A traveler in the Southern mountains saw an old man sitting at a cabin door and asked: ‘Have you lived here all your life?’

‘Not yet,’ was the reply.

– Ralph Louis Woods, Modern Handbook of Humor, 1967

Santa Suit

Oregon attorney general Dave Frohnmayer released this opinion letter on Dec. 23, 1982:

Mr. S.T. Nicholas
1225 N. Pole
Gnome, Alaska 90001

Dear Mr. Nicholas:

This letter is to inform you of our decision in the complaint of improper business practices brought against you by Mr. I.M. Grinch.

In his complaint, Mr. Grinch has requested that the Oregon Department of Justice immediately seek a temporary restraining order prohibiting you from any business-related activities because of the following alleged violations of state and federal antitrust laws:

  1. That by conspiring with parents you cause confusion or misunderstanding as to the source, sponsorship, and approval of your goods and services (ORS 646.608);
  2. That by consulting with parents on gifts for children you have furnished them with privileged customer information;
  3. That by inciting parents to whisper among themselves and hide presents during the month of December, and by compiling a list and checking it twice, you engage in conspiratorial practices (ORS 646.725);
  4. That by discriminating against naughty persons you have accorded special service to some customers in violation of ORS 646.080, which states that customers must be treated on proportionally equal terms;
  5. That by linking the receipt of your gifts to persons’ good behavior you violated Oregon law, which prohibits making product sales conditional upon other behavior;
  6. That by giving away presents you have violated federal minimum price regulations;
  7. That by claiming to deliver presents all over the world in only one night you are promising delivery of goods while knowing you are not able to fulfill that promise (ORS 646.607 and 646.608);
  8. That you have conspired with Saint Nick, Santa Claus, Père Noel, and others to engage in an illegal restraint of trade by allocating markets and customers and by fixing prices (ORS 646.725); and
  9. That you have received kickbacks from your reindeer.
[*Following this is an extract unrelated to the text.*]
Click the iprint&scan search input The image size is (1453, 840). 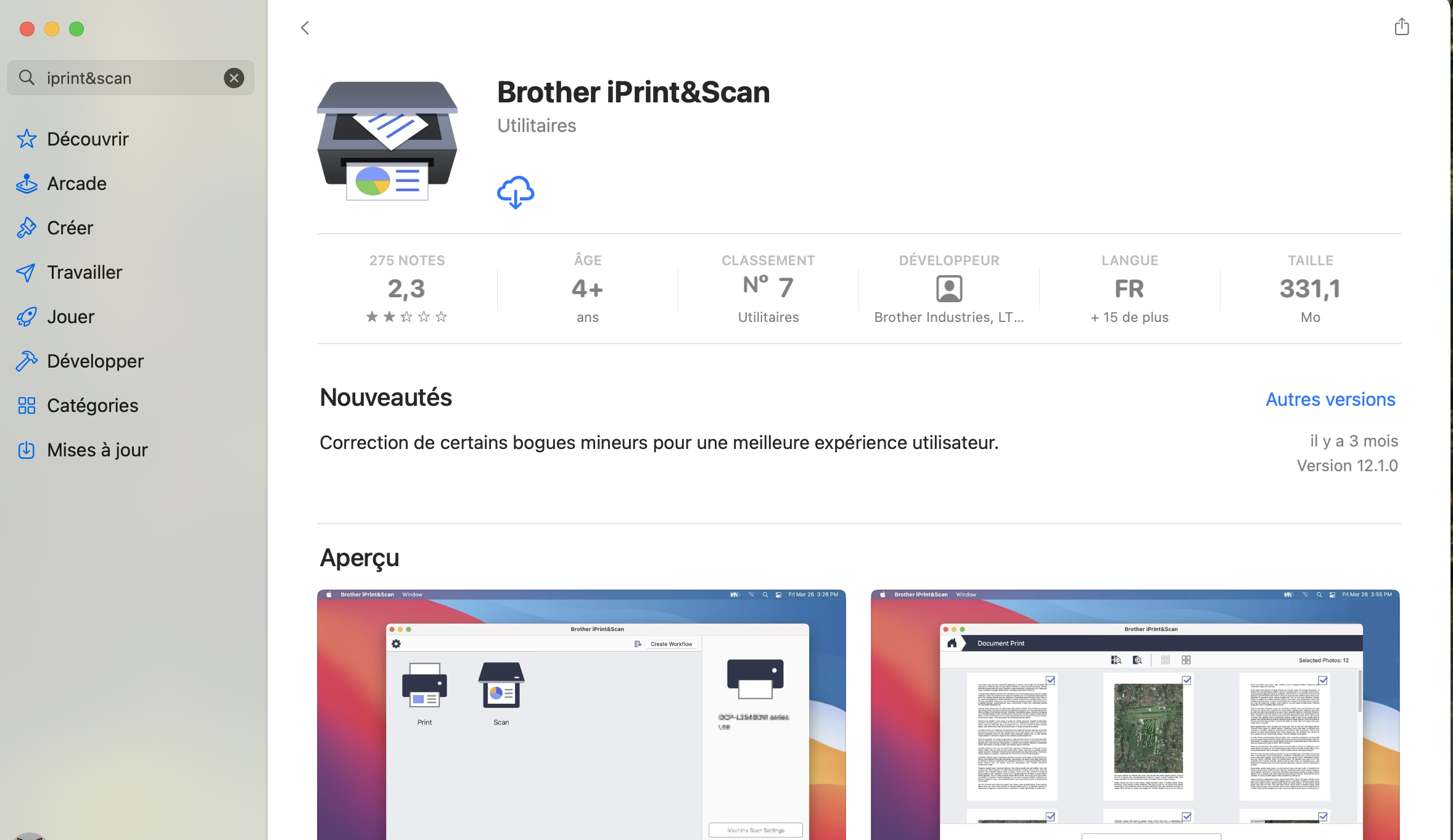click(131, 78)
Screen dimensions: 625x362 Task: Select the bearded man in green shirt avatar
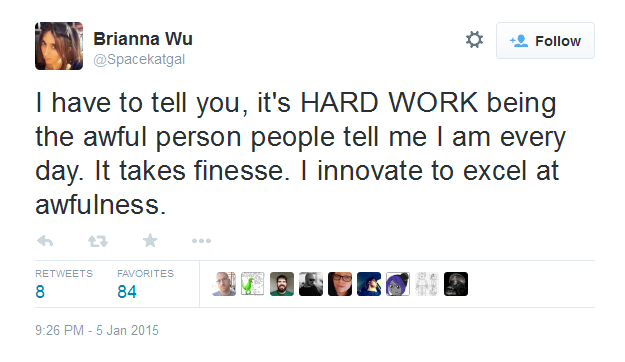click(282, 284)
Finally, Mr. Grinch has accused you of having violated ORS 646.730, which states:

Every person who shall monopolize, or attempt to monopolize, or combine or conspire with any other person or persons to monopolize, any part of trade or commerce, shall be in violation of ORS 136.617, 646.705 or 646.805, and 646.990.
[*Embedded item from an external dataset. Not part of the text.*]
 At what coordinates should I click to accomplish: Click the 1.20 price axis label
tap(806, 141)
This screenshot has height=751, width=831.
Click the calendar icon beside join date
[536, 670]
We find that you have participated in monopoly, but only in the delivery of the game to children, a non-citable practice.

We conclude that the allegations are unfounded and see no reason to convene a special grand jury. We have, however, filed a counterclaim on your behalf against I.M. Grinch under state antitrust laws for contriving a shortage of good will. His action may also constitute the crime of malicious rottenness.

Further, I have instructed our Consumer Protection Section to pay close attention to enforcement of chimney cleaning regulations for the remainder of 1982.